La justice américaine ira-t-elle jusqu’à considérer, à l’instar de la Cour de cassation dans un arrêt du 25 juillet 2025 portant sur le mandat d’arrêt visant Bachar-al-Assad, que l’immunité personnelle dite ratione personae ne peut être conditionnée à la reconnaissance de la qualité de chef d’État par les États tiers ? Si tel n’était pas le cas, le pouvoir discrétionnaire n’en serait que renforcé.
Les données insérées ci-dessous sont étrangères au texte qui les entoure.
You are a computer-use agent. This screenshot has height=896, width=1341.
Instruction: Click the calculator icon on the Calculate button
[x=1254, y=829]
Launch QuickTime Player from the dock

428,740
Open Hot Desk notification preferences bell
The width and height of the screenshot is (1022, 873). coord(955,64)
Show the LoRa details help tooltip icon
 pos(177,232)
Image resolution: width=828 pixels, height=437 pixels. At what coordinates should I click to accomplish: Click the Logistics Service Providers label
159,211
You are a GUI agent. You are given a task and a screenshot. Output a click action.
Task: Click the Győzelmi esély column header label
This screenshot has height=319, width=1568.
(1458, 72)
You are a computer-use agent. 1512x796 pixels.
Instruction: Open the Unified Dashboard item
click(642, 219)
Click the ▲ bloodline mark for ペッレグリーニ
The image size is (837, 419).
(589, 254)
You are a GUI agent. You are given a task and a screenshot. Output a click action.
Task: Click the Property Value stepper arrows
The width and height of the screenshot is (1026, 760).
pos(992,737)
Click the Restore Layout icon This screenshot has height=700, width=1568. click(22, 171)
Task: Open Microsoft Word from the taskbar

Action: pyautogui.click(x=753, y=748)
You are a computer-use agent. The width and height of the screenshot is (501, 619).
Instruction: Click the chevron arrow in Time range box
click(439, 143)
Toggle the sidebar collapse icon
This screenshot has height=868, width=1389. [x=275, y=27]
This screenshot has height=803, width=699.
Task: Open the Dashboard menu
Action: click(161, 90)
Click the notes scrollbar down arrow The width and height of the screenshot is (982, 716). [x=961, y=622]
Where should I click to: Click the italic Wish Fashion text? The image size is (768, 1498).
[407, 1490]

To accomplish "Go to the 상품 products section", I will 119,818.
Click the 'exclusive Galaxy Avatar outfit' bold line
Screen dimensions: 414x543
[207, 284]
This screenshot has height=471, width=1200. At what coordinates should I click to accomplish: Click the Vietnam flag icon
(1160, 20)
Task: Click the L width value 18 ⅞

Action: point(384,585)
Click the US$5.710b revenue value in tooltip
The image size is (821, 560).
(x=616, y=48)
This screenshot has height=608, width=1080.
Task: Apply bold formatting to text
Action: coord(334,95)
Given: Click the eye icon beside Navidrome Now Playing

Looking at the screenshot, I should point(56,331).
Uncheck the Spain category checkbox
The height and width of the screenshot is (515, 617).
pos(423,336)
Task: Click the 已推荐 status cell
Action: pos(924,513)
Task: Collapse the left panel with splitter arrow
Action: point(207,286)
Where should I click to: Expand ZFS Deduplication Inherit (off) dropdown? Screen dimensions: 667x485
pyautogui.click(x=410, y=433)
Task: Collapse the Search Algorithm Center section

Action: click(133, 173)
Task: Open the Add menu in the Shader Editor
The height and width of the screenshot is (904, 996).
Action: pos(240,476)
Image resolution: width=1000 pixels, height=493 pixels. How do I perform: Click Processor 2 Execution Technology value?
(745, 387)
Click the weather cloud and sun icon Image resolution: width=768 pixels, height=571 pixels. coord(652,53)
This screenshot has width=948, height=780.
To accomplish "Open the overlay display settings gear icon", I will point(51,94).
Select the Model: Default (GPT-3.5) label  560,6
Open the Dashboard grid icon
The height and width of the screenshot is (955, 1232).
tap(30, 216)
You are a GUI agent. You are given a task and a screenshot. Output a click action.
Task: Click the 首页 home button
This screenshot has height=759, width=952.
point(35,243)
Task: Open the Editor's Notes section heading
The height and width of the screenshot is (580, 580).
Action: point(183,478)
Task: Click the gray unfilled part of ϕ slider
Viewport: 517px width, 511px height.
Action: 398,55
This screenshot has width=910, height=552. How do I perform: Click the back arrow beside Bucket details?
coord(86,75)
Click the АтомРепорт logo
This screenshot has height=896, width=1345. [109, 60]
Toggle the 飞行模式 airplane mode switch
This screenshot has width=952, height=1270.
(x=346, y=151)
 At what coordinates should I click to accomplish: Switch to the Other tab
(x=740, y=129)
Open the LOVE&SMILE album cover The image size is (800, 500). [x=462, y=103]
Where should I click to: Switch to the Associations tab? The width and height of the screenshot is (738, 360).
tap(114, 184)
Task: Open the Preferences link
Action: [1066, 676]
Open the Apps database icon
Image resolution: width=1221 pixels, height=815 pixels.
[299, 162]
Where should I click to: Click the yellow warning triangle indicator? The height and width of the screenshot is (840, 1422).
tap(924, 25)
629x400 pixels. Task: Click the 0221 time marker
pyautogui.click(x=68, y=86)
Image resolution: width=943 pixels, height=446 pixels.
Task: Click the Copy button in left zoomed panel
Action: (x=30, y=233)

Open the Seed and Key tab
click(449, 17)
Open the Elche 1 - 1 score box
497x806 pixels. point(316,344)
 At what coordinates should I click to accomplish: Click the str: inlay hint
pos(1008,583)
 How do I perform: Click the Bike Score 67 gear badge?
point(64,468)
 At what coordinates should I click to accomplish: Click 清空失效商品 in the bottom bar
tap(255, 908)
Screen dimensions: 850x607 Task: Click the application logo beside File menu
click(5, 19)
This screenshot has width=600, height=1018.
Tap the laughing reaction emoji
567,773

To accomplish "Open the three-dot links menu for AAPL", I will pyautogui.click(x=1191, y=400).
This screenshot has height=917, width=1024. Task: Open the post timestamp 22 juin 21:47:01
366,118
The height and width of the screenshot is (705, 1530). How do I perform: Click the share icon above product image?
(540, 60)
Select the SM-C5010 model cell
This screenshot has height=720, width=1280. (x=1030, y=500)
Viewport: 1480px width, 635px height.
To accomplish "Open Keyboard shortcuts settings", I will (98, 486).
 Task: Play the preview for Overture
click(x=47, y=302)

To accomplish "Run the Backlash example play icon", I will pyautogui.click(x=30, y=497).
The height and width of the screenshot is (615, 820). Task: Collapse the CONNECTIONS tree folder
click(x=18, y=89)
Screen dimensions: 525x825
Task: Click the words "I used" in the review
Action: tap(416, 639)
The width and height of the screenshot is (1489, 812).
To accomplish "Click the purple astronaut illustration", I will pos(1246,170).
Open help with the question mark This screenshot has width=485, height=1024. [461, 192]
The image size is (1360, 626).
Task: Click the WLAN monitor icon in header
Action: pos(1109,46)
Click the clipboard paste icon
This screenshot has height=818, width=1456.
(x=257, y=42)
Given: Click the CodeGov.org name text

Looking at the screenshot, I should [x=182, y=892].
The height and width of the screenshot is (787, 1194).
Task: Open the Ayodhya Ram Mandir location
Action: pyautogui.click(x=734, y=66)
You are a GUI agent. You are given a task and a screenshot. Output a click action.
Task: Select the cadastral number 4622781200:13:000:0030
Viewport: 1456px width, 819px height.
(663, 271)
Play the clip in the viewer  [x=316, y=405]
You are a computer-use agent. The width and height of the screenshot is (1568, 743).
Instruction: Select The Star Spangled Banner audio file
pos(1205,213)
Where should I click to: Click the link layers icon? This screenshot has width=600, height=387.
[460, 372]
Dans la cacophonie des réactions internationales, aucune n’a cru bon de mentionner les institutions judiciaires, Cour de justice internationale (CIJ) ou Cour pénale internationale (CPI), dont une des fonctions est pourtant de judiciariser les conflits interétatiques et la responsabilité pénale individuelle des dirigeants pour les crimes les plus graves. Le manque de soutien politique et financier de ces institutions de la part de la grande majorité des États perdure depuis des années, entraînant un déficit de confiance et une inaction très dommageables. On rappellera à ce titre que, le 27 juin 2023, la Chambre préliminaire de la CPI a autorisé le procureur à reprendre les enquêtes sur la situation en république bolivarienne du Venezuela portant sur la répression brutale des manifestations de 2014 et 2017. Or, à ce jour, le procureur n’a toujours pas demandé le moindre mandat d’arrêt. Ces institutions sont pourtant les seules instances à même de faire exister un ordre juridique international dont les règles seraient communes à tous.

Aussi cette opération – et les justifications avancées par les autorités américaines – ne sont qu’une illustration supplémentaire, qui plus est par le dirigeant de la première puissance mondiale, du dévoiement du droit international. Seuls les Européens s’en étonnent : les Ukrainiens, Congolais, Soudanais, Gazaouis et Libanais, pour ne citer qu’eux, l’ont compris depuis longtemps déjà.